Diagnosis usually occurs after a medical history review and physical examination. The cause of muscle wasting is sometimes evident. In other instances, a doctor may need to perform additional tests to confirm a diagnosis.
Medical conditions that can cause muscle wasting include the following:
Amyotrophic lateral sclerosis
A number of medical conditions can cause muscles to weaken.
Usually, the nerve cells in the brain and spinal cord send messages to the muscles to move.
In people with ALS, the nerve cells that control voluntary movement die and stop sending the signals that allow movement. Eventually, due to lack of use, the muscles atrophy.
Doctors do not know what causes ALS.
Muscular dystrophy is a genetic condition that leads to progressive muscle weakness and muscle wasting.
The condition causes damage to the nerves, which affects the muscles in turn. The damaged nerves lose their ability to trigger muscle movement, leading to atrophy.

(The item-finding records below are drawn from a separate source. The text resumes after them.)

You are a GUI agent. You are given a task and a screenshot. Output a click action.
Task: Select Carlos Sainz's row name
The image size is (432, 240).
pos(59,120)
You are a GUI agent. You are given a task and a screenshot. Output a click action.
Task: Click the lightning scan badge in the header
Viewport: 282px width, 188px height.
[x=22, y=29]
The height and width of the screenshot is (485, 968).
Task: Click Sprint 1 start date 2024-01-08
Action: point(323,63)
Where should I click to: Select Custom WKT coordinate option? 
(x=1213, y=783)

The severity of the damage affects the rate of muscle loss.
Spinal muscular atrophy
Spinal muscular atrophy is a condition that is similar to muscular dystrophy.
The disease is genetic and occurs due to a loss of motor neurons, which are cells that control the muscles. The muscles in the body gradually weaken.

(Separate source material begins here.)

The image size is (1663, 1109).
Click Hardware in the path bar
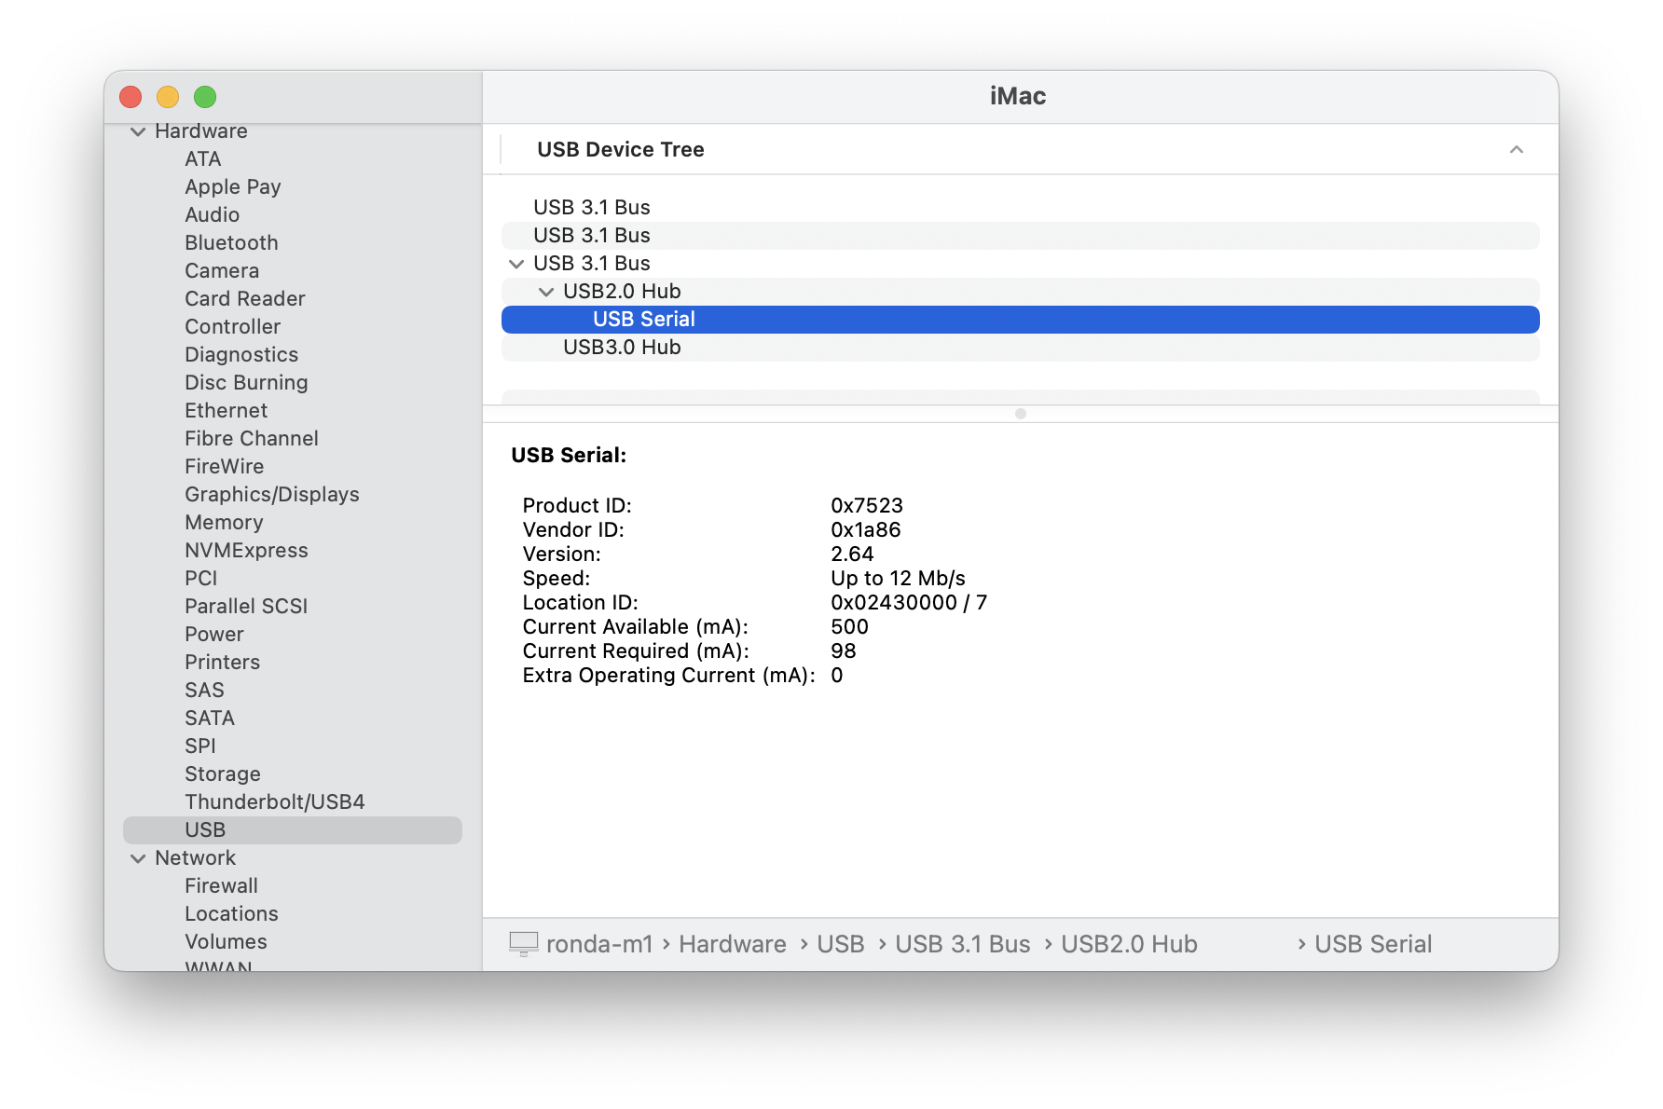732,944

Although it weakens most of the muscles in the body, spinal muscular atrophy usually affects the muscles closer to the center of the body most severely.
Some other causes of muscle wasting, which are not medical conditions in themselves, include:
Inactivity for extended periods
Prolonged inactivity, such as bed rest, can lead to a loss of muscle mass. Bed rest may be necessary due to injuries or illnesses that leave a person unable to move.

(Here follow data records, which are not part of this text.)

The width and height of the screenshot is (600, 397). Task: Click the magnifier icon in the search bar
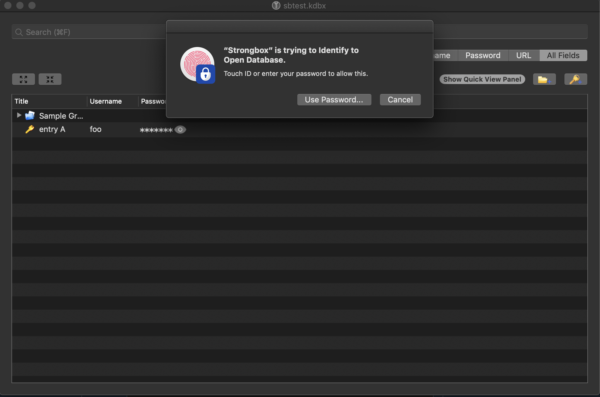coord(19,32)
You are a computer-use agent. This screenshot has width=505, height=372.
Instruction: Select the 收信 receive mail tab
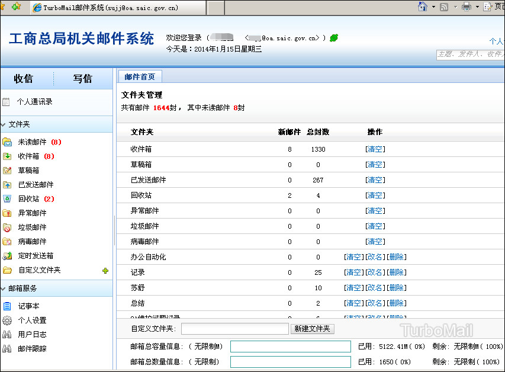click(x=24, y=79)
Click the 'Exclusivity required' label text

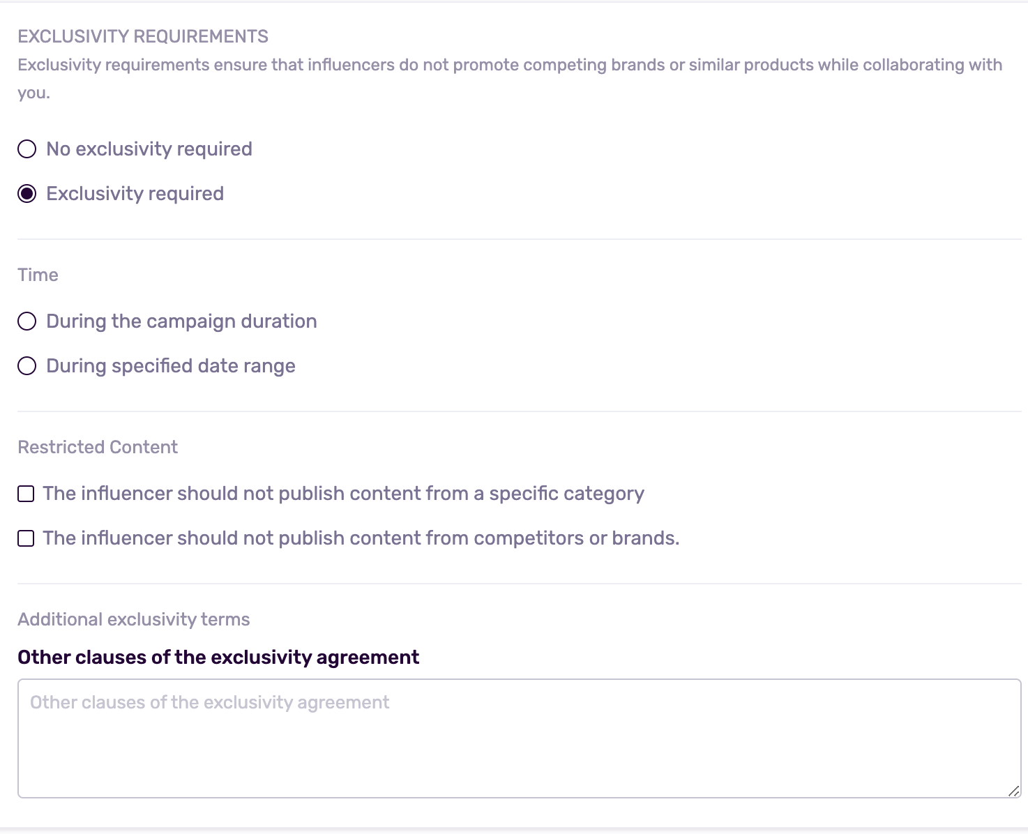coord(135,194)
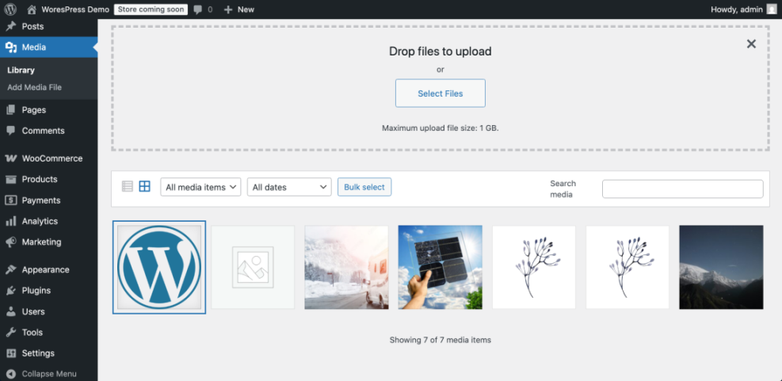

According to research, muscle wasting can develop within 10 days in healthy older adults on bed rest. Due to the muscle wasting, a 40% decrease in muscle strength can occur within the first week.
People with malnutrition have a significantly inadequate nutritional intake, and this can cause muscle loss, leading to muscle wasting.
Muscle loss occurs gradually due to aging.
The authors of a 2013 study noted that significant changes to leg muscle mass occur after the age of 50 years when a muscle loss of 1–2% a year is typical.
They also highlighted research showing that between 20 and 80 years of age, the average person loses 35–40% of the muscle mass in their legs.
Physical therapy may help prevent further muscle wasting.
Getting treatment for muscle wasting is vital for a person's overall well-being.
Treatment may, in part, depend on the underlying condition leading to muscle loss. In some cases, treating the illness may prevent further muscle wasting and help reverse the condition.
Additional treatment options may include:
Exercise to build strength is one of the main ways to prevent and treat muscle wasting. The type of activities that doctors recommend will depend on the cause of atrophy. For example, certain underlying conditions may limit specific exercises.
Focused ultrasound therapy
Focused ultrasound therapy is a relatively new treatment for muscle wasting. It involves directing beams of high-frequency sound waves at specific areas on the body. The sound waves stimulate muscle contraction, which may help decrease muscle loss.
Physical therapy may involve various techniques to prevent muscle wasting. Therapists may recommend certain exercises depending on the person's condition.
Physical therapy is also helpful if a person is on bed rest. Therapists may perform passive exercises if an individual is unable to move. This type of exercise involves the therapist moving the legs and arms to exercise the muscles.
Muscle wasting involves muscle loss or atrophy and usually happens gradually. It can occur because of a variety of conditions, including ALS, muscular dystrophy, and MS.
As muscle wasting can affect a person's strength and their ability to perform everyday activities, it can greatly reduce their quality of life.
Treating the condition as soon as possible may prevent or slow significant muscle loss. Anyone who thinks that they may have muscle wasting should see a doctor.
In some cases, it is possible to reverse muscle wasting, but it may take time. When muscle wasting is not reversible, treatment may at least slow the loss of muscle. Treatment may include a combination of exercises, nutritional changes, and physical therapy.